18話「我秘匿の名で呼ばれし者也」
「こちらフェンリル、予定通りシルド・レイ研究所に潜入した」
<さすがは我が娘だ。シルバは大丈夫か?>
「はい、問題ありません。彼なら迅速に作戦を遂行するでしょう」
<よし分かった。速やかに研究所の子供達を救出し、施設を爆破しろ。以上だ>
「了解」
フェンリルと呼ばれたべリアスの少女は無線を切ると、目的の研究施設へと向かった。
「聞こえたか? シルバ。私は子供達を救出する。君は警護に当たっている召喚士の掃討及び、施設の破壊だ」
「了解した。作戦を開始する」
訓練された無駄の無い動きでシルバと呼ばれているべリアスの少年は作戦行動へと移った。
召喚士達の防衛網を崩すには、まず指揮官クラスの召喚士から倒すのが鉄則だ。
「リリティア行くぞ!」
シルバの詠唱に応じて召喚された銀髪の美しい女性は古代文字の刻まれた棍を握ると、警備に当たっている召喚士達を次々と戦闘不能へと追いやって行った。
「馬鹿な……たった一人でこの人数を……うっ!?」
「これで最後か」
赤子の手を捻る様に警備に当たっていた召喚士達を片付けると、リリティアは召喚士達のサモナーデバイスを全て破壊して回った。
これで、しばらくは再復帰出来ないだろう。
「こちら、シルバ。警護に当たっていた召喚士達は全て片付けた。救出の方は順調か?」
「速いな、シルバ。こちらも無事な子供達は皆、確保済みだ。これより脱出する」
「了解。これより最深部の人体実験施設を破壊する」
この国にはファルシオンの息が掛かった研究施設が何箇所か存在している。
表向きは召喚術の研究をしている施設という事になっているが、この研究所にはもう一つ裏の顔があった。
「おー……これは酷い有様だのう。まるで化け物じゃ」
ズラリと並んでいる大量の培養カプセルの中には異形な姿をした醜い姿の生物が何かの液体に漬けられて眠っている。

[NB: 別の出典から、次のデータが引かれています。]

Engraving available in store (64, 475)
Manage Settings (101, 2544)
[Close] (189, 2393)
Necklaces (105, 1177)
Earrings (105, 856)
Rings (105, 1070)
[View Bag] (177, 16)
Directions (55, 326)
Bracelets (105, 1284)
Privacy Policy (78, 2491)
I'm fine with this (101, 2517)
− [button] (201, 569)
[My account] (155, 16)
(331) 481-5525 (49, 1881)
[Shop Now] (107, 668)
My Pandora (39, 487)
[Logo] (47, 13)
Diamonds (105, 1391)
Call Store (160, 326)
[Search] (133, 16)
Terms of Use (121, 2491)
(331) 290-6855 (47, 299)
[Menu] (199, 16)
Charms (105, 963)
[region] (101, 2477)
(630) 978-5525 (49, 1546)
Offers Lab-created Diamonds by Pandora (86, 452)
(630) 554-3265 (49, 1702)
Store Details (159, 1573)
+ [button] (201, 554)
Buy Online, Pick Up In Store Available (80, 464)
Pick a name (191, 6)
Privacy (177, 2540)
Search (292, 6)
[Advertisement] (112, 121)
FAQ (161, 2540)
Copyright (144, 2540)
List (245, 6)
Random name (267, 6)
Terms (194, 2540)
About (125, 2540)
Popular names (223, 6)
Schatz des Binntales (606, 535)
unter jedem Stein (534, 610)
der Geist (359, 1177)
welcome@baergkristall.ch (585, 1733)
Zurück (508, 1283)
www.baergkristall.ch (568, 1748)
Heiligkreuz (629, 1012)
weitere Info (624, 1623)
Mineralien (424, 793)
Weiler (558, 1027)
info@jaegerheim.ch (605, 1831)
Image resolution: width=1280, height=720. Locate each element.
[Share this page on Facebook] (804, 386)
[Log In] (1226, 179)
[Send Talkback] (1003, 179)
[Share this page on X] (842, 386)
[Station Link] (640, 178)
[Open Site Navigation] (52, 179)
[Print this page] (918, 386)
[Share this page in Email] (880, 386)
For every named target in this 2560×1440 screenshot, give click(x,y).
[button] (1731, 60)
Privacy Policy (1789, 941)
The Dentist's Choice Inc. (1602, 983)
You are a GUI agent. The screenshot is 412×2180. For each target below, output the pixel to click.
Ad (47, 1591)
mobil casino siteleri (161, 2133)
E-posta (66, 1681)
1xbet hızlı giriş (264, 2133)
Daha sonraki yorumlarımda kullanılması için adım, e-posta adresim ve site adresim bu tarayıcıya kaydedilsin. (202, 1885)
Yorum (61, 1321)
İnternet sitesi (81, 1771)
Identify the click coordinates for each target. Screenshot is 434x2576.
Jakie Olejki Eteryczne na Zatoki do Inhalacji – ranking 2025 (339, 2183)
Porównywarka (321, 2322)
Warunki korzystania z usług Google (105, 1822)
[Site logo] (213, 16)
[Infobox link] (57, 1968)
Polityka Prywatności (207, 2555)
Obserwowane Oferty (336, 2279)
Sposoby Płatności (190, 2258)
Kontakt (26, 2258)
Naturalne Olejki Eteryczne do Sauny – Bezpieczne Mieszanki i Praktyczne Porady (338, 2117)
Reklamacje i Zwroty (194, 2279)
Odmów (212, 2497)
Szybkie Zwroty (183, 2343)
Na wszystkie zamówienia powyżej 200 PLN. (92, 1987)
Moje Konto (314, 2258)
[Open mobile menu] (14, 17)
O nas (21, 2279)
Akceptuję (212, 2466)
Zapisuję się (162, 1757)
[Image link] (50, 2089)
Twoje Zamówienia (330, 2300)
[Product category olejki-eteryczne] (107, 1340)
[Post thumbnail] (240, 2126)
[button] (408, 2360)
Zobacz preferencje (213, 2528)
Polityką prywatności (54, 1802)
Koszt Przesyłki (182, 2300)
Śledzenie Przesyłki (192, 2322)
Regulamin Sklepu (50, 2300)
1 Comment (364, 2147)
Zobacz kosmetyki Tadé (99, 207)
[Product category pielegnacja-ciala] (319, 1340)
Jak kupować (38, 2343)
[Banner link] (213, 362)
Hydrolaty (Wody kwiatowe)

今ではその面影も見る事は出来ないが、これが元々は1人の人間だと思うと吐き気が襲ってくる気分に追いやられた。
「ここに爆弾をセットすれば良いんだな」
俺は持ってきた時限式の爆弾を中枢部の機械に設置する。
後はここから脱出すれば任務完了だ。
「む、何か嫌な気配がするのう……」
「どうしたんだ、リリティア?」
その時だ。蛍光灯が赤色に変色し、激しいサイレン音が研究施設内に響き渡る。
『緊急事態発生 バイオハザードの発生を確認。繰り返す。バイオハザードの発生を確認』
「な、なんだ!? 何が起きた!」
『バイオセキュリティーレベルを5に移行します』
その言葉と共に、部屋の扉のロックライトが赤色に点滅し研究所を内のあらゆる場所を封鎖した。
「どうゆう事だ、閉じ込められたのか?」
「そのようじゃのう。そしてここの生物兵器も……」
培養カプセルに視線をやると一斉に中の液が抜かれている。
「まさか動くのか?」
液が抜かれた培養カプセルはプシューと白い霧を噴射しながら醜い身体のモンスターを解き放った。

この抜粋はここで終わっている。